A while back, I wrote about the difference between depression and a “slump.” Never thinking suicide would cross my dad’s mind, I attributed his change in demeanor to a temporary slump he would eventually shake. As I dug deeper, I learned depression can feel mentally and physically paralyzing – like the world is caving in and there is no longer a light at the end of the tunnel. The thought of death, as finite, terrible (and irrational) as it sounds, is more appealing than continuing to live through this nightmare of a cave. I couldn’t imagine having to make such a “choice,” and I am confident it was the most difficult one my dad had to make. Do I think he really wanted to have to do so? Absolutely not.
Similar to how the body may eventually shut down when fighting a life-threatening disease, those battling the despair of mental illness can also stop functioning. In one case, people die naturally after a fight and, in ours, a loved one died by their own hand. Thus, it is perceived they had a choice and chose to stop fighting. Sometimes people who are fighting a lengthy illness without the promise of full recovery do seek medical intervention to stop their pain, perhaps by ceasing life support. Yet, those deaths don’t seem (to me) to carry the same stigma around choice. In extreme cases, maybe there’s no guarantee a loved one could be forever cured of their mental illness. Many readers can attest to this based on numerous suicide attempts by a loved one and even pleas for their pain to end. Why don’t they have the same option to end “life support” (medications, therapy, hospitalization, etc.) without shame? As my therapist recently reminded me, my dad also didn’t choose to have anxiety or depression.
I think it’s easy for society to look at someone battling depression and expect him or her to simply look through life with a different lens. A cartoon suggesting just that inspired the idea for this post. Considering what I shared above, I don’t think that’s fair to ask of anyone. We are very quick to assume someone has fallen into a “slump” and has the ability to put on rose-colored glasses and feel better. This does not pay respect to the weight of mental illness or the dark cave a person may be living in. As a survivor of suicide, a cartoon like this also makes me want to yell, “it’s not that easy!” If it was, I’m sure my dad would still be here.
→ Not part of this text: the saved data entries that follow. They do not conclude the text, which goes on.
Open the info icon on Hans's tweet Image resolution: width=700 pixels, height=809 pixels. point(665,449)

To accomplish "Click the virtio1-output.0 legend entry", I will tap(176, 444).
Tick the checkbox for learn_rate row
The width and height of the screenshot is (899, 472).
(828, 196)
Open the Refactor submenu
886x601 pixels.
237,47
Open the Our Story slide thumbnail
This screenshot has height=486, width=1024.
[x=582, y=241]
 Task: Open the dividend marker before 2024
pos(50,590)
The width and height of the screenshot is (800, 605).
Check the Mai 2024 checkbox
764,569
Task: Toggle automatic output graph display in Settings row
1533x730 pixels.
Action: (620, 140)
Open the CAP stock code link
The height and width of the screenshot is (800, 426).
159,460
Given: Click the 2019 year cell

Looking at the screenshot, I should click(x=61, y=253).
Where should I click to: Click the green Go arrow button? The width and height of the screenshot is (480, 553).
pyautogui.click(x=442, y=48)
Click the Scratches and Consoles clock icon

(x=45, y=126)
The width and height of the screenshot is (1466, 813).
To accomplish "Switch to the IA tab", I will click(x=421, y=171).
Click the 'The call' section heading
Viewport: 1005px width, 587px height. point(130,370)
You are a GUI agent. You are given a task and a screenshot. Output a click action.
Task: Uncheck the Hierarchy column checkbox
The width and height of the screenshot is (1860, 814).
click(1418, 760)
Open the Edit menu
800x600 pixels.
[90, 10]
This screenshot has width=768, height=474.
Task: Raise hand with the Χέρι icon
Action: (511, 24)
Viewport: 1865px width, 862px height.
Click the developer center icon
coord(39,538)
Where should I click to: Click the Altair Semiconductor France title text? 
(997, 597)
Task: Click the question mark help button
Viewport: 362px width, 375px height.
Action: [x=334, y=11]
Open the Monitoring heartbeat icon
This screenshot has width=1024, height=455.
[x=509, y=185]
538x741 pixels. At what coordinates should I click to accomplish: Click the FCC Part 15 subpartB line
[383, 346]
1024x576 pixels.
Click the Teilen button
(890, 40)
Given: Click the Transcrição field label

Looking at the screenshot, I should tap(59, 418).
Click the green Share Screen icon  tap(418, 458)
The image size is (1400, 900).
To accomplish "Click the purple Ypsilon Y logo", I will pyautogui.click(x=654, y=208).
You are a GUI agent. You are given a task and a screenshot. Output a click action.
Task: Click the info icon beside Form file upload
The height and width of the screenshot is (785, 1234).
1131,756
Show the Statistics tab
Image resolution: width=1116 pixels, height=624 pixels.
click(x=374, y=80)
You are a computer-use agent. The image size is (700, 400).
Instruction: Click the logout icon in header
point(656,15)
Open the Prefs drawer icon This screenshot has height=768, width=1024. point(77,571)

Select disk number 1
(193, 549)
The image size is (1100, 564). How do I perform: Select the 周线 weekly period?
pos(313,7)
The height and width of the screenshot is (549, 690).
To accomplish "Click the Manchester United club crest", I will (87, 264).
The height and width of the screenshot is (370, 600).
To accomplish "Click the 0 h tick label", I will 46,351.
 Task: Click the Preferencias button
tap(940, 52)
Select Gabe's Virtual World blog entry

I have raised this topic with my grief therapist many times, particularly when I come up with a supposed reason for why my dad killed himself. “Oh, it’s because he was worried about money, or work…” She always refutes me by saying, “but there are many, many more people who have money and work problems and do not take their life.”
So, how much choice is there in suicide? While society may say 100%, I don’t believe I will ever have a hard and fast answer on the role it played in my dad’s suicide. It’s so much more complicated than that. I don’t feel comfortable saying he chose to die and leaving it there without adding all of these accompanying questions and thoughts.